Suppose that you have a NFS fileserver that you mount a bunch of
filesystems from, and you set 'nconnect=2
' on all of those NFS
mounts. At the level of TCP connections, what you wind up with is
two TCP connections to the fileserver instead of one, each with its
own local port. If you then set nconnect to 3 for a few of those
filesystems but not all of them, you'll get a surprise; there are
still only two connections and /proc/mounts will say that those
filesystems are NFS mounted with 'nconnect=2' despite you providing
'nconnect=3' when they were mounted. In practice, all mounts from
a given server use the lowest nconnect
setting among all such
mounts, with one exception.
The exception is the case of 'nconnect=1', including not setting
nconnect
at all; this is bumped up to whatever the lowest explicit
nconnect
setting of 2 or more is. So explicitly setting nconnect
above one for a single mount from a fileserver also implicitly sets
it for all other mounts from that fileserver. All of this is
perhaps not surprising, since it's clear that the Linux kernel
NFS client likes to share TCP connections across mounts, and it
would cause a bunch of complexity if different mounts could be
using different numbers of connections.
(This means that you can easily create a persistent difference
between the NFS mount parameters you provided in your 'mount
'
command line or fstab options and the actual NFS mount options used
and reported in /proc/mounts. If you have an automated system that
attempts to keep these in sync (as we do in our automounter
replacement), it will be unhappy
with you.)
If you look at /proc/self/mountstats for such mounts, they will
have multiple xprt:
lines (which are per
connection, not per mount), one for each TCP
connection that they're actually using. You can tell the xprt:
lines apart because they include the port number (as the first
numeric field). This gives you a result that looks like this:
xprt: tcp 936 1 2 0 0 1011680 1011641 2 26304686 0 18 17214 373657 xprt: tcp 794 1 2 0 0 1014491 1014455 1 24511646 0 19 17574 370354
(This is 'RPC iostats version: 1.1' from an Ubuntu 22.04 machine, with the three new fields at the end, cf.)

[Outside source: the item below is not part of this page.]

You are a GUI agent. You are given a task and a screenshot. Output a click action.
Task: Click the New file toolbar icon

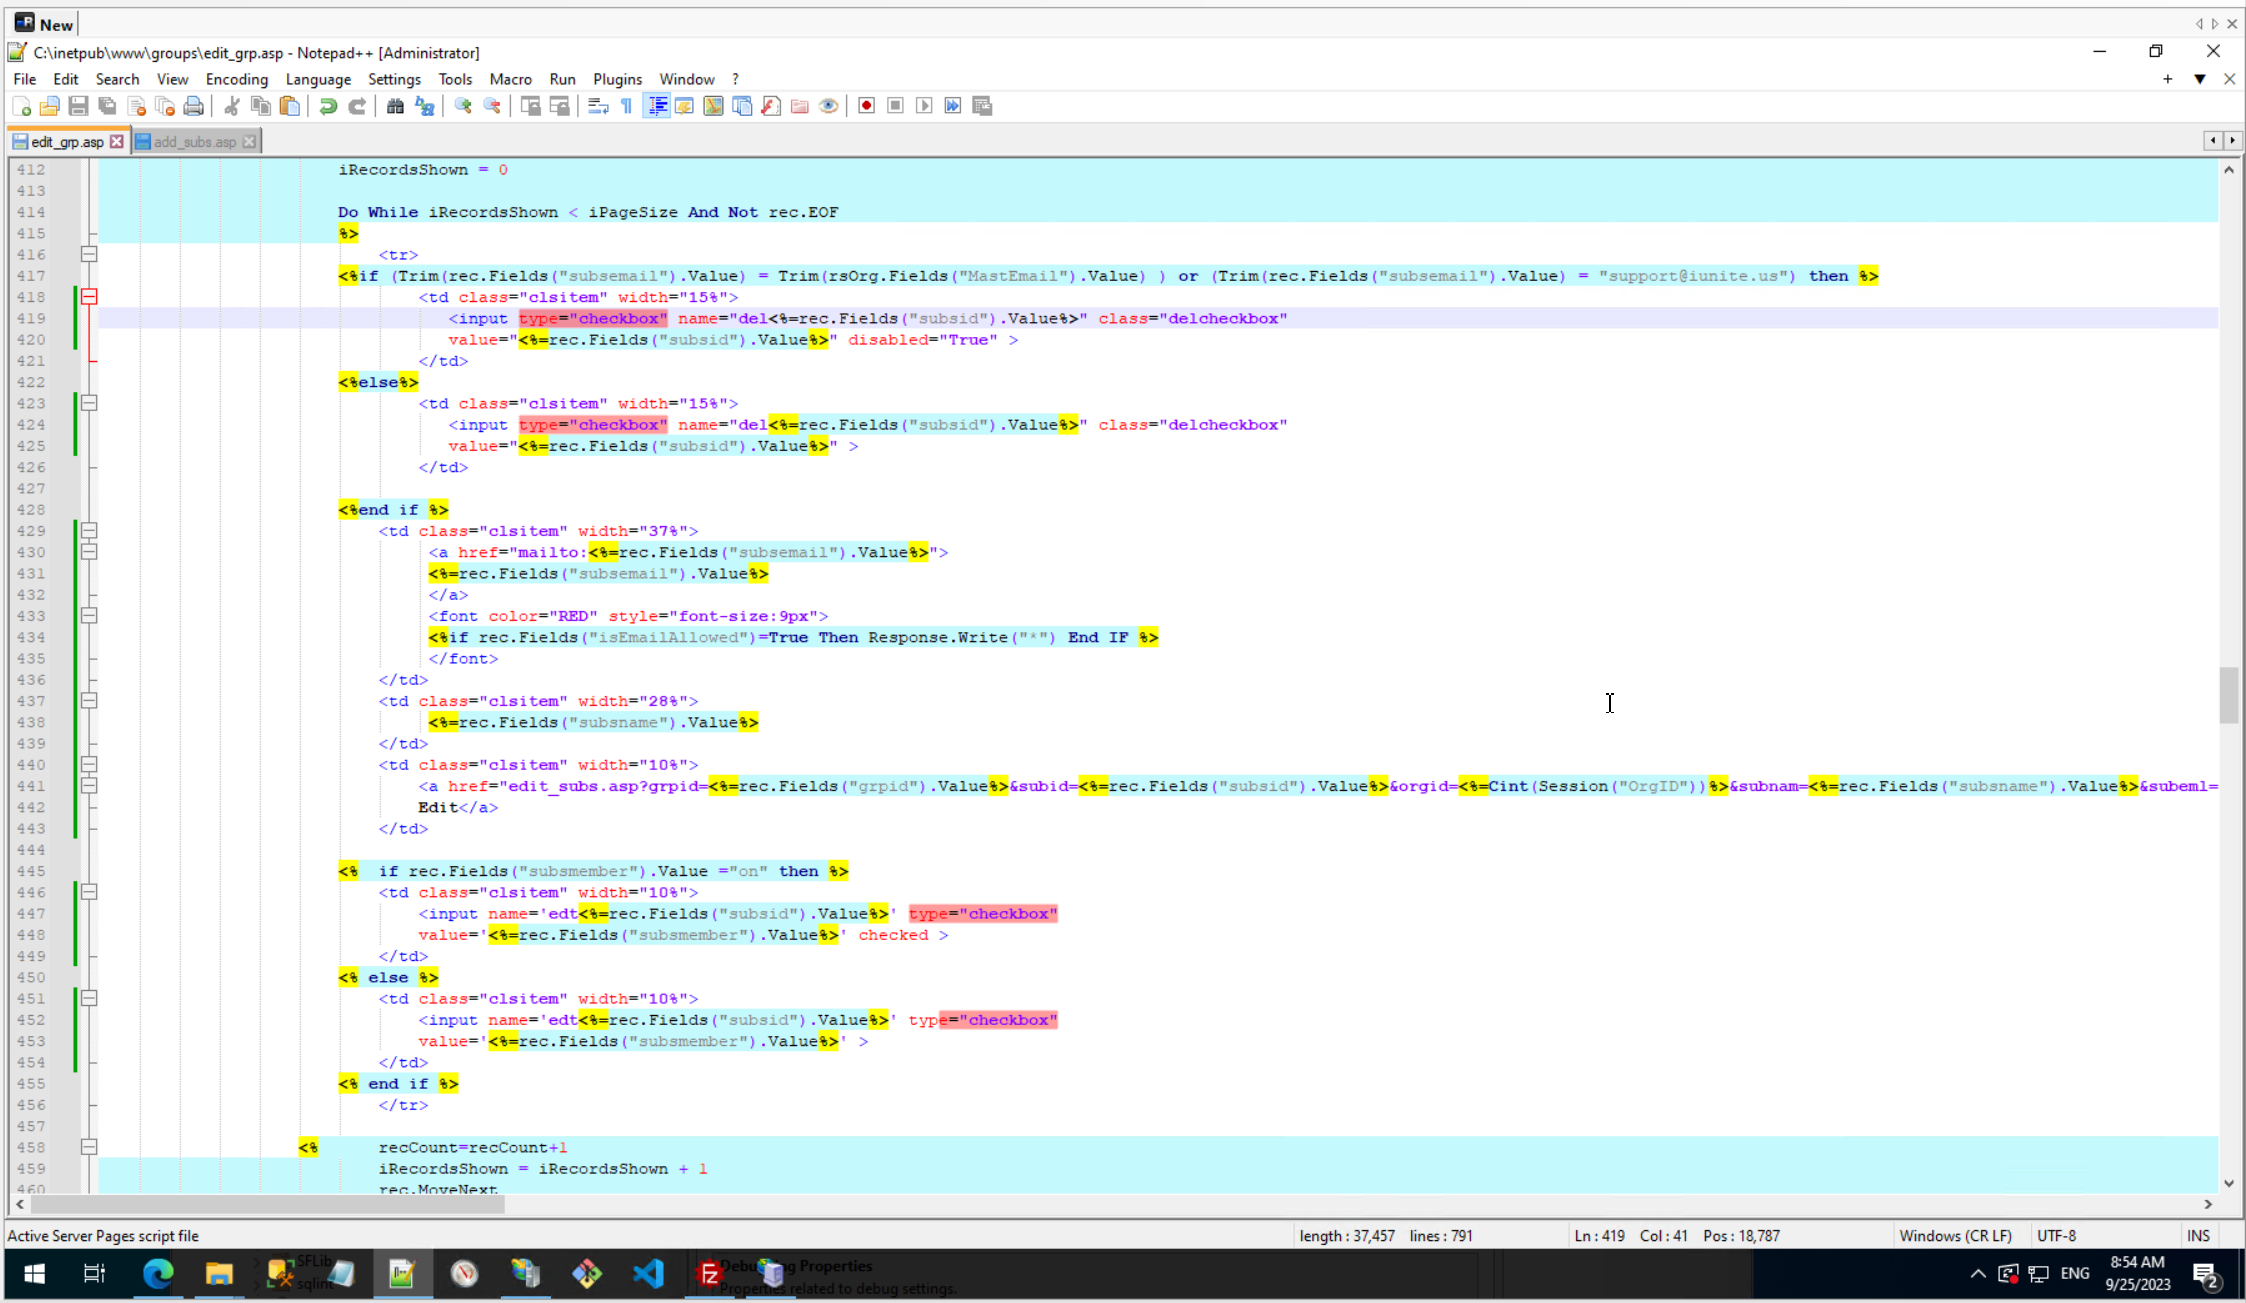point(21,106)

As you can tell by how close the numbers are, the kernel multiplexes
NFS RPC across both connections more or less evenly under normal
circumstances. One unfortunate limitation about the xprt:
data
here is that while the kernel tells you RPC counts, it doesn't tell
you byte counts. To get that information you'll need to look at TCP
statistics for each connection with, for example, the ss
socket
stats program. In my brief testing, the bytes
sent and received at the TCP level are within the same range as
each other but not necessarily as even as the RCP numbers might
suggest. For the two connections above, the relevant TCP level stats
on the NFS client are:
tcp 936: bytes_acked:1716785029 bytes_received:415745308 tcp 794: bytes_acked:1657621341 bytes_received:426857280
Things that parse mountstats and want to be fully correct will need
to cope with multiple xprt:
lines for a given mount, probably to
aggregate the data together.
If you're using some sort of link aggregation that steers different TCP flows through different physical network paths, you may need to dig down into the TCP connection level stats to troubleshoot some problems since mountstats by itself won't give you enough information to see that, say, one connection is transmitting or receiving significantly more bytes than another.